Stats SA’s official retail data showed an increase in sales volumes of 0.5% in April compared with March — a third consecutive month of positive growth. This data series has shown some volatility in recent months, making it unusually tricky to pin down a trend. For example, April’s real (inflation-adjusted) sales have still not reverted to the level reached by a spike (after adjusting for seasonal factors, such as higher holiday sales) in December, though that spike then relapsed in January. Still, April’s sales volumes exceeded the 2023 average by 1%.
Furthermore, the Bureau for Economic Research’s survey of retailers last week reflected a notable increase in retailers’ perceptions of sales-order volumes in the second quarter of 2024, to well above the post-1994 trend. There was also a jump in surveyed retailers’ perceptions of their profitability in this survey, to the strongest since the third quarter of 2022, as well as exceeding the long-term average.
These recent positive developments for the second quarter come in the wake of the exceedingly weak data of the first quarter, when total household consumption expenditure in fact contracted (in inflation-adjusted terms, thus proxying volumes).
At that time, consumers faced headwinds ranging from high interest rates to fiscal restraint, pre-election uncertainty, severe load-shedding (which still exceeded, in the first quarter this year, the load-shedding of the final quarter of last year). Furthermore, Stats SA’s GDP data for the first quarter revealed a sharp slowdown in total wage income in the economy, while we believe that individuals’ investment income (notably dividends, a major source of income for the higher-income groups) too was weaker. This would be consistent with the weakness in the total income of Standard Bank clients at the time.

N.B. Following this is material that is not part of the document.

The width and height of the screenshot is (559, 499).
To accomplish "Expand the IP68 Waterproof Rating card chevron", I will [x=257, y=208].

Notwithstanding the obvious headwinds to consumers, we still foresee an improvement in the state of consumers over the course of this year, supported by lower inflation and the recovery in employment in 2023 — as well as the interest-rate relief in the offing later this year.

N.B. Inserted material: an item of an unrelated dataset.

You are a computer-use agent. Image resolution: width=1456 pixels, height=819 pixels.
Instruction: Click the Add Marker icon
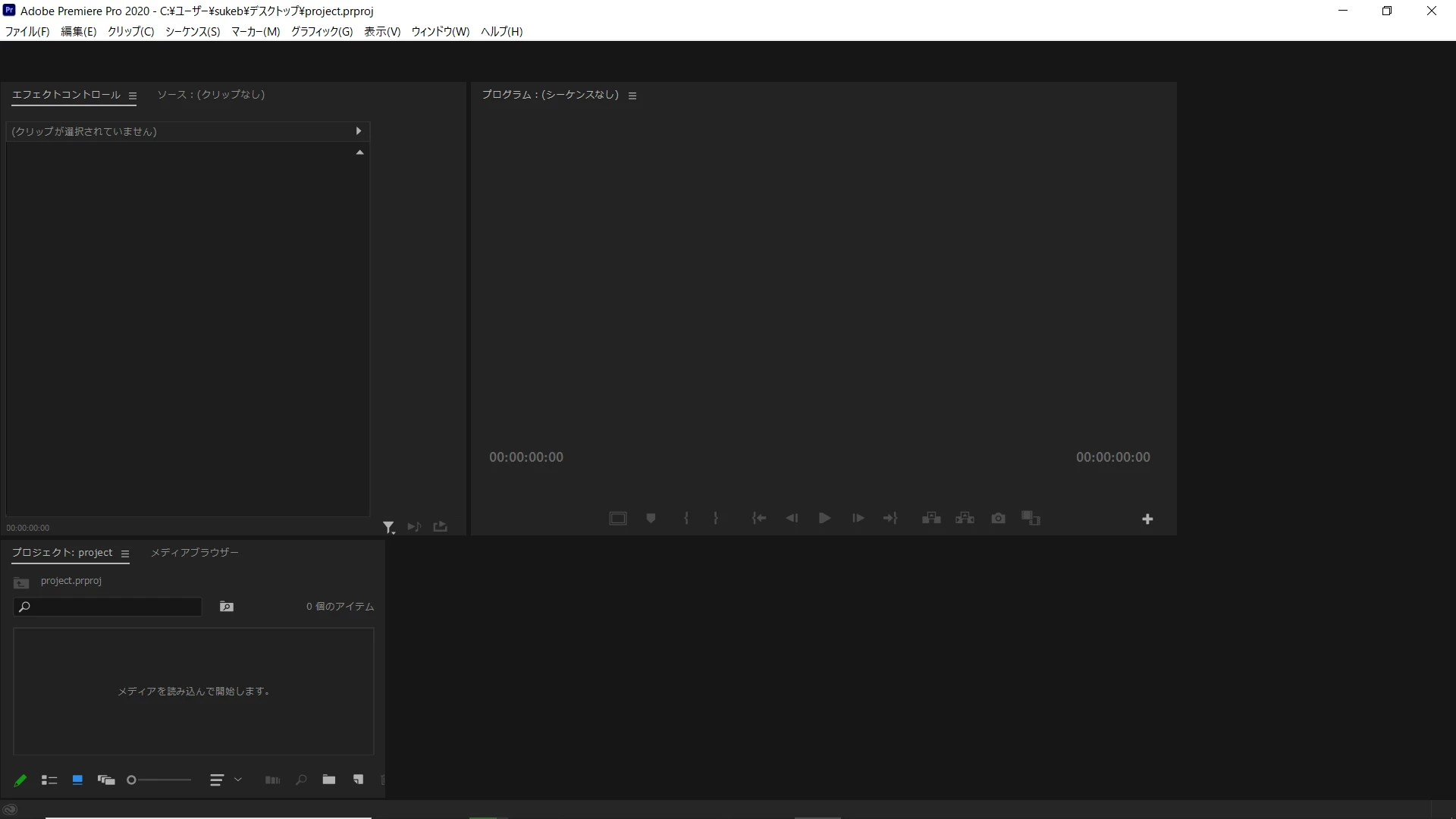(x=651, y=519)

The coming week’s data releases should provide further clarity on the state of the consumer. Two of these upcoming releases — the Quarterly Employment Statistics and the South African Reserve Bank’s Quarterly Bulletin — are somewhat backward-looking insofar as they will comprise consumer data only up to, and including, the first quarter of this year. Still, there will be more detail on the weak national wage bill in the first quarter, which, if it persists, would pose a notable downside risk to the growth that we foresee in consumer spending this year.
The Quarterly Bulletin will also provide the first measure of individuals’ non-wage income, which we assume to be under pressure. Non-wage income comprises a sizeable portion of certain individuals’ total income — and is particularly important for the higher-income groups where this is often the dominant source of income. Indeed, the expected weakness in investment income is a key reason we expect high-income groups to come under increasing pressure this year. These groups may still be relatively resilient, supported by savings, but their income growth is likely to be listless. Indeed, the income data of Standard Bank clients displays the weakest trends among the high-income groups this year — in sharp contrast to the past few years during which such clients had benefited from strong investment income growth as well as resilient employment trends.
Consumer confidence data for the second quarter is also due in the coming week. The aggregate confidence measure will take the spotlight — but our particular interest is in the sub-indices. According to these surveys, in recent years consumers’ main concern has been the macroeconomic outlook rather than their own finances. Indeed, the index proxying their views on their own finances was nudging its long-term average in the first quarter. In contrast, the index reflecting their views on the macroeconomic outlook was still around 66% below its long-term average.
Clearer signs of relief for consumers may transpire after the significant fuel price decline in June and likely decline in July, but so far the relief from lower inflation (at 5.2% year on year in May, from an average of 6% in 2023) has been modest, especially after taking into account the negative effects of fiscal drag (not adjusting income tax thresholds for inflation in the budget) on after-tax income.
Once the Bank kicks off with interest rate cuts, most likely from September, we would expect a noticeable improvement though, more likely just some relief rather than any material impetus — because we foresee a shallow cutting cycle comprising just four 0.25% cuts.
• Dr Moolman is head of South African macroeconomic research at Standard Bank Group.